I'm not really into 'stuff', but I've got just about all the gadgets I can think of that make travelling in Africa possible and comfortable. So it's not easy when it comes to buying me presents. Mrs Blog struggles, although she did come up with a corker recently, a Garmin GPS running watch for my birthday.
This is a fantastic gadget, although it's doing its best to kill me. I like running, but it wasn't until I got my watch that I knew just how far I was running, and how fast. Now whenever I go for a run I know what my last speed was, and I've been trying to increase my pace. I've posted a few of these runs on facebook, as after I've finished I'm able to upload a map of the run and all the details about pace and calories burned etc to the internet, for a fascinated worldwide audience to devour. Whether or not anyone else cares about my running prowess or not, I do... and I am, to put it simply, knackered this week after pushing myself to a number of personal bests.
But enough about running and more about gift giving.
I'm into the second week of my round (parts of) Australia and New Zealand book tour, to promote my latest novel AFRICAN DAWN. I've been having a good time and meeting lots of readers and booksellers and librarians (all of whom are my favourite people).
It's not required, by any means, but often when I've given a talk the bookseller or library who organised it will present me with a gift. Often it's a bottle of wine or a book, and these are just the perfect gifts for me as I love reading and drinking to excess.
There's not much else I could have imagined a book talk organiser giving me, so imagine how surprised I was when the lovely people from Beaumaris Books in Victoria gave me an AIRSICKNESS BAG!
I don't know if you can imagine how thrilled I was because... and this is the first time I have revealed this publicly (other than at Beaumaris), I collect spew bags.
Cheryl from Beaumaris Books had, unknown to me, contacted my ace former publicist (she's just left Macmillan, sadly) Louise, and asked her if there was anything quirky I might like as a gift. I suppose it doesn't get any quirkier than Barf Bags, but that's what Louise suggested. I didn't even remember I'd told her about my collection. I must have been drunk at the time.
Cheryl presented me with a King Island Air airsickness bag which she was safe in thinking I did not have in my collection. When I got home to Sydney I decided I must get out my (what is the collective noun for vommit bags?) 'retch' of bags. I was surprised to see I had more than 40 of them and, decided I must lay them out on the carpet and gaze upon them in all their glory.

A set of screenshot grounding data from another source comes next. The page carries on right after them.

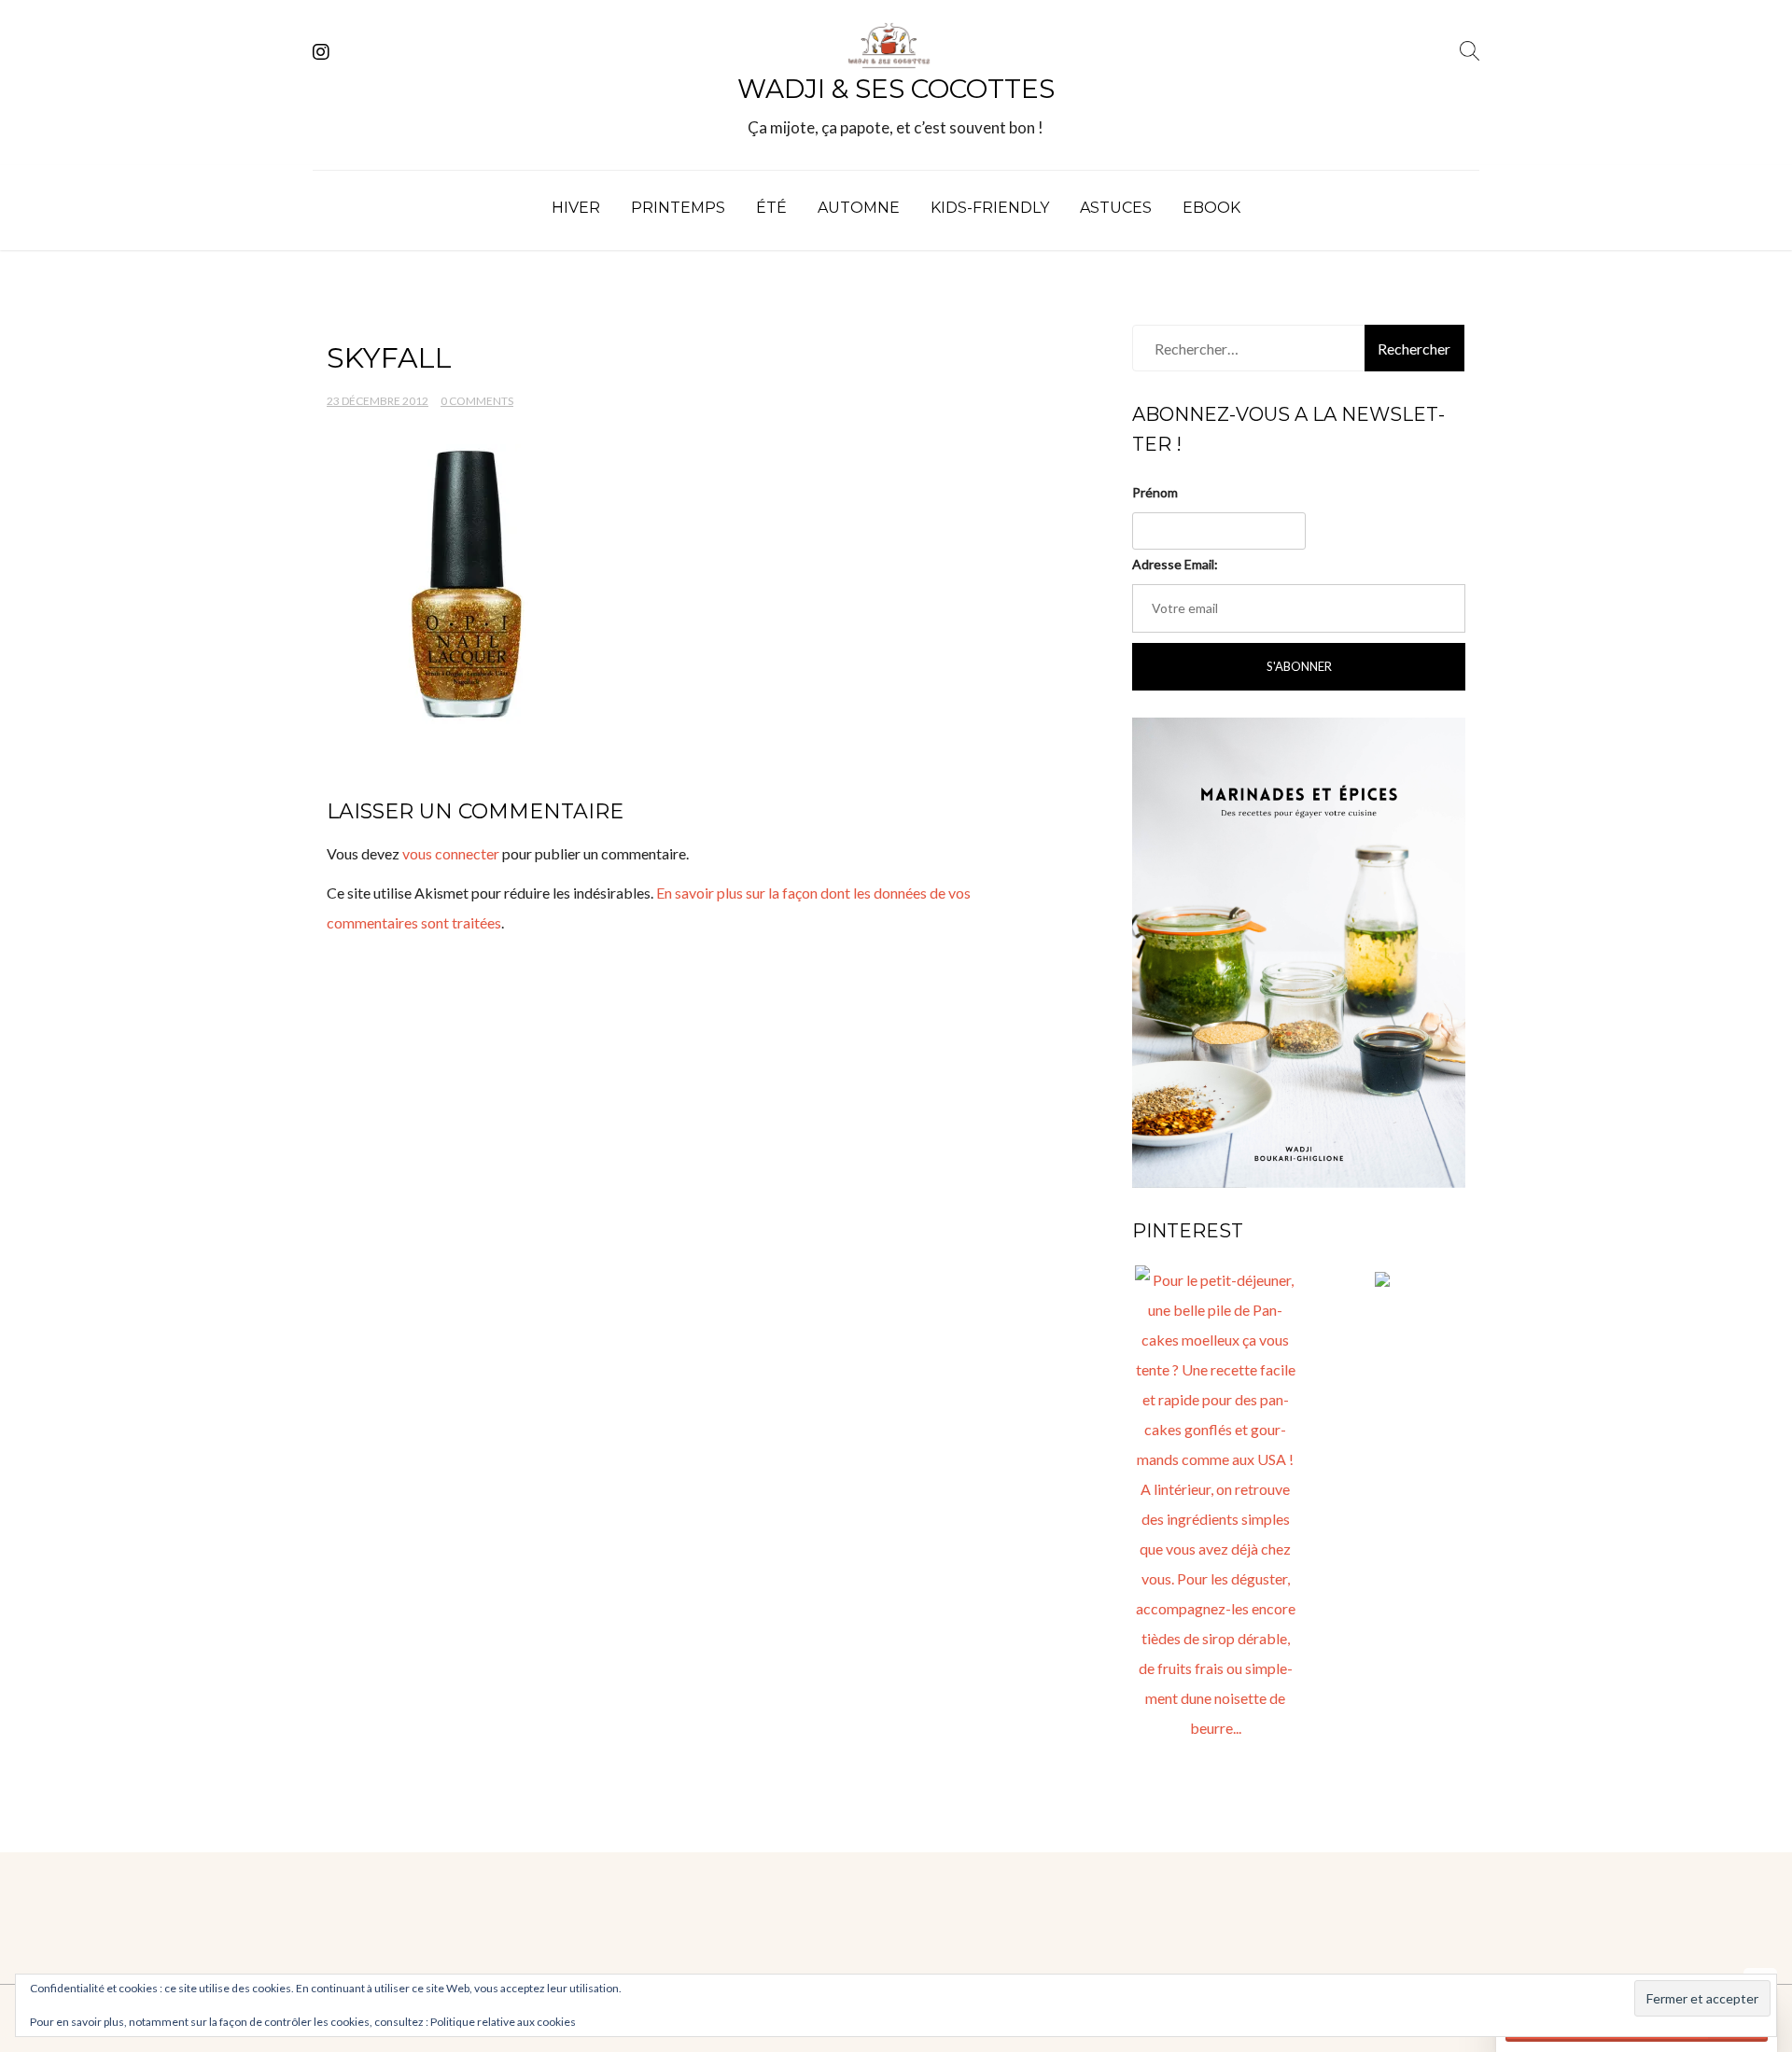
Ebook (1211, 207)
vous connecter (450, 853)
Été (771, 207)
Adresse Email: (1175, 564)
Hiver (576, 207)
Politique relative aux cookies (503, 2022)
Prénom (1155, 492)
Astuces (1116, 207)
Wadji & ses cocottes (896, 89)
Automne (859, 207)
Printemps (678, 207)
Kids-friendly (990, 207)
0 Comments (477, 401)
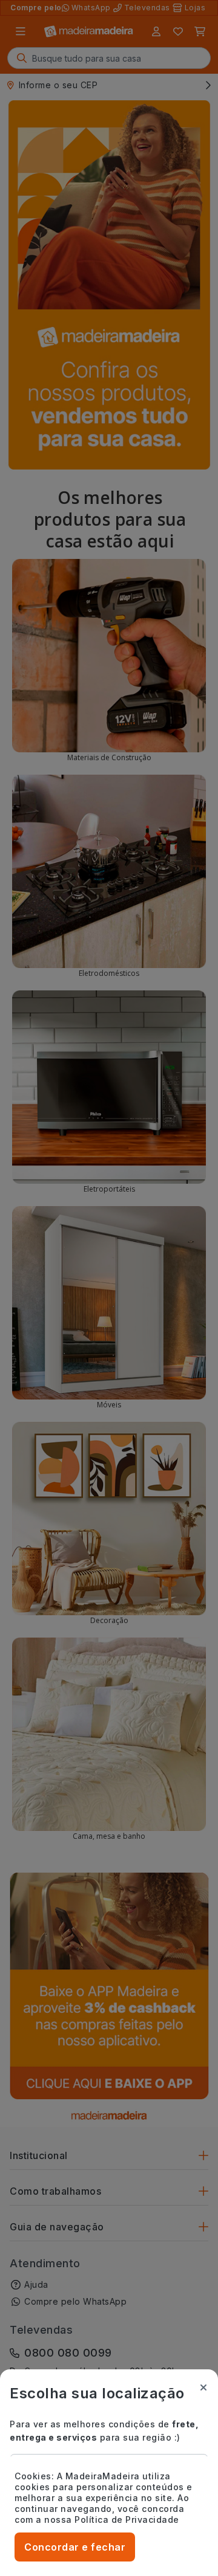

I don't really remember why I started collecting barf bags. It's not like I've had great need for them, although I have been guilty of losing my lunch a couple of times on military aircraft - specifically while pushing things and myself out of the back of the old CCO8 Caribou twin engine transports the Royal Australian Air Force used to fly.
These aircraft had a reputation for being very bumpy in turbulence, but my mishaps were usually alcohol related, as in the olden days of irresponsible drinking in the Army Reserve we did give the booze a bit of a nudge on training weekends. I remember going on one flight that was so rough the pilots were tossing their cookies while trying to hold the aircraft steady!
Still, nauseous nostalgia aside, each of the bags in the collection reminded me of a past travel adventure. Or sometimes not... Pictured below is what I imagine is now a highly sought-after air sickness bag in the world of airsickness bag collecting as it's from the now defunct Lauda Air, an Australian airline set up by former Formula 1 driver Niki Lauda. I just wish I could remember when and where I flew on Lauda Air. Perhaps this memory is alcohol-related as well.
I remember thinking it would be quite embarrassing if I threw up on that flight as the plane was full of British SAS men. What I didn't realise until I had a closer look at their top secret special forces Land Rovers while I was unloading them on the Mull of Kintyre airstrip was that these were actually the SAS's elite cooks. Their vehicles included pots and pans and cookers and leaked dirty chip oil on to the Hercules' floor and my face as I scrambled underneath to release the tie down chains holding them in place. So, in hindsight, I guessed that as Army chefs they were used to seeing soldiers throw up and wouldn't have been overly offended if I had been airsick.
I love this NATO-issue air force air sickness bag, because it's called, in true military ass-backwards fashion, a 'Bag, Air Sickness', and has instructions for use by simple soldiers. Classic.
I have some other classic air sickness bags that did bring back some fond memories. There was the one from Tarom Airlines, Romania's national carrier that Mrs Blog and I had the great misfortune to travel on. Tarom had (and if it's still flying no doubt still has) the worse safety record in the air.